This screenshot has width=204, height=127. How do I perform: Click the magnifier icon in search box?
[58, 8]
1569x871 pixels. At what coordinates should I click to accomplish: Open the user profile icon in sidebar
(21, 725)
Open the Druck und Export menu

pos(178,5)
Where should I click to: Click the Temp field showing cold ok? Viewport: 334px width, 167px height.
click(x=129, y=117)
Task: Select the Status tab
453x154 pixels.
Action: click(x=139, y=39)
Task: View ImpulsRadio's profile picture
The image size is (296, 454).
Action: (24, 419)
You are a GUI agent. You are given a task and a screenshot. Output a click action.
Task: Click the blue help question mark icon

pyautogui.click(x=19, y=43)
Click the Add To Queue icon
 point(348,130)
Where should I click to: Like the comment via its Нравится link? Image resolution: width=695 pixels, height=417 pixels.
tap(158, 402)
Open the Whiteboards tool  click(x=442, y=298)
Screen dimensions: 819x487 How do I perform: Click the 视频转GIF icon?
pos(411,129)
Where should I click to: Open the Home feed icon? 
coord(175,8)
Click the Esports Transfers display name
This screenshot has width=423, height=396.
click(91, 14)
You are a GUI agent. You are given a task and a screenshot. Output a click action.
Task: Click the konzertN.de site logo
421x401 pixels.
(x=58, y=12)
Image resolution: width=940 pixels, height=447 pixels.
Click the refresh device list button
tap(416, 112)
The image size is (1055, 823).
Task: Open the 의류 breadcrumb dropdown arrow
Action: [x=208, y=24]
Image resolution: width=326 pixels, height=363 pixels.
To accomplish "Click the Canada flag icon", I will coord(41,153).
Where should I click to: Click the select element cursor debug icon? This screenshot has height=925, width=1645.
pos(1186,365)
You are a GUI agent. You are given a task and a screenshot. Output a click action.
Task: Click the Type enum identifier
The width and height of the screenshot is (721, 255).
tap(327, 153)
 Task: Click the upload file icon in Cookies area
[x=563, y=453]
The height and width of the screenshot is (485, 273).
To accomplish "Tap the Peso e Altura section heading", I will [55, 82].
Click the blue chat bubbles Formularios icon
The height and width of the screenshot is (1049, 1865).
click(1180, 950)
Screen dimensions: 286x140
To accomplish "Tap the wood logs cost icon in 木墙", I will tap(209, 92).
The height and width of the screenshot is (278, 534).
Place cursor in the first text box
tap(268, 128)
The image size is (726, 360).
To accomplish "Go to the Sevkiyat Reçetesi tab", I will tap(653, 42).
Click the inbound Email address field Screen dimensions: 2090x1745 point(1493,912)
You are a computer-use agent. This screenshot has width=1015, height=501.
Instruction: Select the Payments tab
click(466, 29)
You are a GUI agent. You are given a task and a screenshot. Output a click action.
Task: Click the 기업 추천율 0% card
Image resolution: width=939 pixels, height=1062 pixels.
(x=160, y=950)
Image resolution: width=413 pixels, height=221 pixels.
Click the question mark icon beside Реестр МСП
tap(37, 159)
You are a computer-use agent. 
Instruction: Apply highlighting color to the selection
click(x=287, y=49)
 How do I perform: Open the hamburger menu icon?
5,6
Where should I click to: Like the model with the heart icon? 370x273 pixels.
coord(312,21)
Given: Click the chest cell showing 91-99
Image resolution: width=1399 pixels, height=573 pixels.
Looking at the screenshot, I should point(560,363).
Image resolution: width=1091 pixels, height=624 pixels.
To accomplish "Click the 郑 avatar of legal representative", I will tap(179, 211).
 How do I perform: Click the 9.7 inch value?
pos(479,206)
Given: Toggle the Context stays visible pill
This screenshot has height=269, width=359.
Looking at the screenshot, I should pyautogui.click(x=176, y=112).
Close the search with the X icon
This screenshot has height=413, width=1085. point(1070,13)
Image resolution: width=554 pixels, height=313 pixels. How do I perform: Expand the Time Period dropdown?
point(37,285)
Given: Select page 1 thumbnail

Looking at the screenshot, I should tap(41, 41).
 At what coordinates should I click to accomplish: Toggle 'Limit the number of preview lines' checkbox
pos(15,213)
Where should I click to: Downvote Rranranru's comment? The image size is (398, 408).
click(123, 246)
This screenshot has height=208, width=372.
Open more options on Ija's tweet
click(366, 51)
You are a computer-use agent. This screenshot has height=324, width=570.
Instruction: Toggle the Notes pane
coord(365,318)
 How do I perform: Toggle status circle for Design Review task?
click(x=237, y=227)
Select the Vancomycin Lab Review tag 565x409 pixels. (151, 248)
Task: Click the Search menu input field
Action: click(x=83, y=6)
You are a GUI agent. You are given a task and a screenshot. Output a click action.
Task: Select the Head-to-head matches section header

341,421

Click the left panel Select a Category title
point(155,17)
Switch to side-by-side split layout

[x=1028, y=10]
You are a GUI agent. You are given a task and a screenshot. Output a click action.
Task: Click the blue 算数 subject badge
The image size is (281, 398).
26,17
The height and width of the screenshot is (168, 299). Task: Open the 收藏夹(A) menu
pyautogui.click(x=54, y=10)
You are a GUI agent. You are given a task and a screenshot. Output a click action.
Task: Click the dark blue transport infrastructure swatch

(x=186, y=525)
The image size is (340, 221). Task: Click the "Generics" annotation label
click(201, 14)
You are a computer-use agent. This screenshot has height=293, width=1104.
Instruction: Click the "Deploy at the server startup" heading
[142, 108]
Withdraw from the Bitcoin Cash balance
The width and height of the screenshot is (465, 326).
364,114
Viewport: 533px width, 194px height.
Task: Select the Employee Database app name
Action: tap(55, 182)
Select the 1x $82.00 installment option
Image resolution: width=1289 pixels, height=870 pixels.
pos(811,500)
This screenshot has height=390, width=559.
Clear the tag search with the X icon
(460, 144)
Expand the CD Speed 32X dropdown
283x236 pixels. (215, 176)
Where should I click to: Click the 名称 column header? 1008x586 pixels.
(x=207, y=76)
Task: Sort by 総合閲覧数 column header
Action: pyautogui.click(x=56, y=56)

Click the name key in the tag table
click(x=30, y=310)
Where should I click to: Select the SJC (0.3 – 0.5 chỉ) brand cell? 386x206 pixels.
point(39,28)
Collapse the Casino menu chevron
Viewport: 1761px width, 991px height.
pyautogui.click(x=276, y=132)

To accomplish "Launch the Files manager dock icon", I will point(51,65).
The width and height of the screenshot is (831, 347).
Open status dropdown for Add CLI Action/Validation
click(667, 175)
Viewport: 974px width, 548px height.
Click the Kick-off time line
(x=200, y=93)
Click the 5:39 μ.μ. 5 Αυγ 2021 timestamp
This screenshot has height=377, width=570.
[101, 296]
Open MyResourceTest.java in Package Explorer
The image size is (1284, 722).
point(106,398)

━━━━━━━━━━━━━━━━

The request » Convert all of the data above into a JSON list of strings, with each line as its own string and blank lines omitted.

Written answer »
[
  "This screenshot has width=204, height=127. How do I perform: Click the magnifier icon in search box?",
  "[58, 8]",
  "1569x871 pixels. At what coordinates should I click to accomplish: Open the user profile icon in sidebar",
  "(21, 725)",
  "Open the Druck und Export menu",
  "pos(178,5)",
  "Where should I click to: Click the Temp field showing cold ok? Viewport: 334px width, 167px height.",
  "click(x=129, y=117)",
  "Task: Select the Status tab",
  "453x154 pixels.",
  "Action: click(x=139, y=39)",
  "Task: View ImpulsRadio's profile picture",
  "The image size is (296, 454).",
  "Action: (24, 419)",
  "You are a GUI agent. You are given a task and a screenshot. Output a click action.",
  "Task: Click the blue help question mark icon",
  "pyautogui.click(x=19, y=43)",
  "Click the Add To Queue icon",
  " point(348,130)",
  "Where should I click to: Like the comment via its Нравится link? Image resolution: width=695 pixels, height=417 pixels.",
  "tap(158, 402)",
  "Open the Whiteboards tool  click(x=442, y=298)",
  "Screen dimensions: 819x487 How do I perform: Click the 视频转GIF icon?",
  "pos(411,129)",
  "Where should I click to: Open the Home feed icon? ",
  "coord(175,8)",
  "Click the Esports Transfers display name",
  "This screenshot has width=423, height=396.",
  "click(91, 14)",
  "You are a GUI agent. You are given a task and a screenshot. Output a click action.",
  "Task: Click the konzertN.de site logo",
  "421x401 pixels.",
  "(x=58, y=12)",
  "Image resolution: width=940 pixels, height=447 pixels.",
  "Click the refresh device list button",
  "tap(416, 112)",
  "The image size is (1055, 823).",
  "Task: Open the 의류 breadcrumb dropdown arrow",
  "Action: [x=208, y=24]",
  "Image resolution: width=326 pixels, height=363 pixels.",
  "To accomplish \"Click the Canada flag icon\", I will coord(41,153).",
  "Where should I click to: Click the select element cursor debug icon? This screenshot has height=925, width=1645.",
  "pos(1186,365)",
  "You are a GUI agent. You are given a task and a screenshot. Output a click action.",
  "Task: Click the Type enum identifier",
  "The width and height of the screenshot is (721, 255).",
  "tap(327, 153)",
  " Task: Click the upload file icon in Cookies area",
  "[x=563, y=453]",
  "The height and width of the screenshot is (485, 273).",
  "To accomplish \"Tap the Peso e Altura section heading\", I will [55, 82].",
  "Click the blue chat bubbles Formularios icon",
  "The height and width of the screenshot is (1049, 1865).",
  "click(1180, 950)",
  "Screen dimensions: 286x140",
  "To accomplish \"Tap the wood logs cost icon in 木墙\", I will tap(209, 92).",
  "The height and width of the screenshot is (278, 534).",
  "Place cursor in the first text box",
  "tap(268, 128)",
  "The image size is (726, 360).",
  "To accomplish \"Go to the Sevkiyat Reçetesi tab\", I will tap(653, 42).",
  "Click the inbound Email address field Screen dimensions: 2090x1745 point(1493,912)",
  "You are a computer-use agent. This screenshot has width=1015, height=501.",
  "Instruction: Select the Payments tab",
  "click(466, 29)",
  "You are a GUI agent. You are given a task and a screenshot. Output a click action.",
  "Task: Click the 기업 추천율 0% card",
  "Image resolution: width=939 pixels, height=1062 pixels.",
  "(x=160, y=950)",
  "Image resolution: width=413 pixels, height=221 pixels.",
  "Click the question mark icon beside Реестр МСП",
  "tap(37, 159)",
  "You are a computer-use agent. ",
  "Instruction: Apply highlighting color to the selection",
  "click(x=287, y=49)",
  " How do I perform: Open the hamburger menu icon?",
  "5,6",
  "Where should I click to: Like the model with the heart icon? 370x273 pixels.",
  "coord(312,21)",
  "Given: Click the chest cell showing 91-99",
  "Image resolution: width=1399 pixels, height=573 pixels.",
  "Looking at the screenshot, I should point(560,363).",
  "Image resolution: width=1091 pixels, height=624 pixels.",
  "To accomplish \"Click the 郑 avatar of legal representative\", I will tap(179, 211).",
  " How do I perform: Click the 9.7 inch value?",
  "pos(479,206)",
  "Given: Toggle the Context stays visible pill",
  "This screenshot has height=269, width=359.",
  "Looking at the screenshot, I should pyautogui.click(x=176, y=112).",
  "Close the search with the X icon",
  "This screenshot has height=413, width=1085. point(1070,13)",
  "Image resolution: width=554 pixels, height=313 pixels. How do I perform: Expand the Time Period dropdown?",
  "point(37,285)",
  "Given: Select page 1 thumbnail",
  "Looking at the screenshot, I should tap(41, 41).",
  " At what coordinates should I click to accomplish: Toggle 'Limit the number of preview lines' checkbox",
  "pos(15,213)",
  "Where should I click to: Downvote Rranranru's comment? The image size is (398, 408).",
  "click(123, 246)",
  "This screenshot has height=208, width=372.",
  "Open more options on Ija's tweet",
  "click(366, 51)",
  "You are a computer-use agent. This screenshot has height=324, width=570.",
  "Instruction: Toggle the Notes pane",
  "coord(365,318)",
  " How do I perform: Toggle status circle for Design Review task?",
  "click(x=237, y=227)",
  "Select the Vancomycin Lab Review tag 565x409 pixels. (151, 248)",
  "Task: Click the Search menu input field",
  "Action: click(x=83, y=6)",
  "You are a GUI agent. You are given a task and a screenshot. Output a click action.",
  "Task: Select the Head-to-head matches section header",
  "341,421",
  "Click the left panel Select a Category title",
  "point(155,17)",
  "Switch to side-by-side split layout",
  "[x=1028, y=10]",
  "You are a GUI agent. You are given a task and a screenshot. Output a click action.",
  "Task: Click the blue 算数 subject badge",
  "The image size is (281, 398).",
  "26,17",
  "The height and width of the screenshot is (168, 299). Task: Open the 收藏夹(A) menu",
  "pyautogui.click(x=54, y=10)",
  "You are a GUI agent. You are given a task and a screenshot. Output a click action.",
  "Task: Click the dark blue transport infrastructure swatch",
  "(x=186, y=525)",
  "The image size is (340, 221). Task: Click the \"Generics\" annotation label",
  "click(201, 14)",
  "You are a computer-use agent. This screenshot has height=293, width=1104.",
  "Instruction: Click the \"Deploy at the server startup\" heading",
  "[142, 108]",
  "Withdraw from the Bitcoin Cash balance",
  "The width and height of the screenshot is (465, 326).",
  "364,114",
  "Viewport: 533px width, 194px height.",
  "Task: Select the Employee Database app name",
  "Action: tap(55, 182)",
  "Select the 1x $82.00 installment option",
  "Image resolution: width=1289 pixels, height=870 pixels.",
  "pos(811,500)",
  "This screenshot has height=390, width=559.",
  "Clear the tag search with the X icon",
  "(460, 144)",
  "Expand the CD Speed 32X dropdown",
  "283x236 pixels. (215, 176)",
  "Where should I click to: Click the 名称 column header? 1008x586 pixels.",
  "(x=207, y=76)",
  "Task: Sort by 総合閲覧数 column header",
  "Action: pyautogui.click(x=56, y=56)",
  "Click the name key in the tag table",
  "click(x=30, y=310)",
  "Where should I click to: Select the SJC (0.3 – 0.5 chỉ) brand cell? 386x206 pixels.",
  "point(39,28)",
  "Collapse the Casino menu chevron",
  "Viewport: 1761px width, 991px height.",
  "pyautogui.click(x=276, y=132)",
  "To accomplish \"Launch the Files manager dock icon\", I will point(51,65).",
  "The width and height of the screenshot is (831, 347).",
  "Open status dropdown for Add CLI Action/Validation",
  "click(667, 175)",
  "Viewport: 974px width, 548px height.",
  "Click the Kick-off time line",
  "(x=200, y=93)",
  "Click the 5:39 μ.μ. 5 Αυγ 2021 timestamp",
  "This screenshot has height=377, width=570.",
  "[101, 296]",
  "Open MyResourceTest.java in Package Explorer",
  "The image size is (1284, 722).",
  "point(106,398)"
]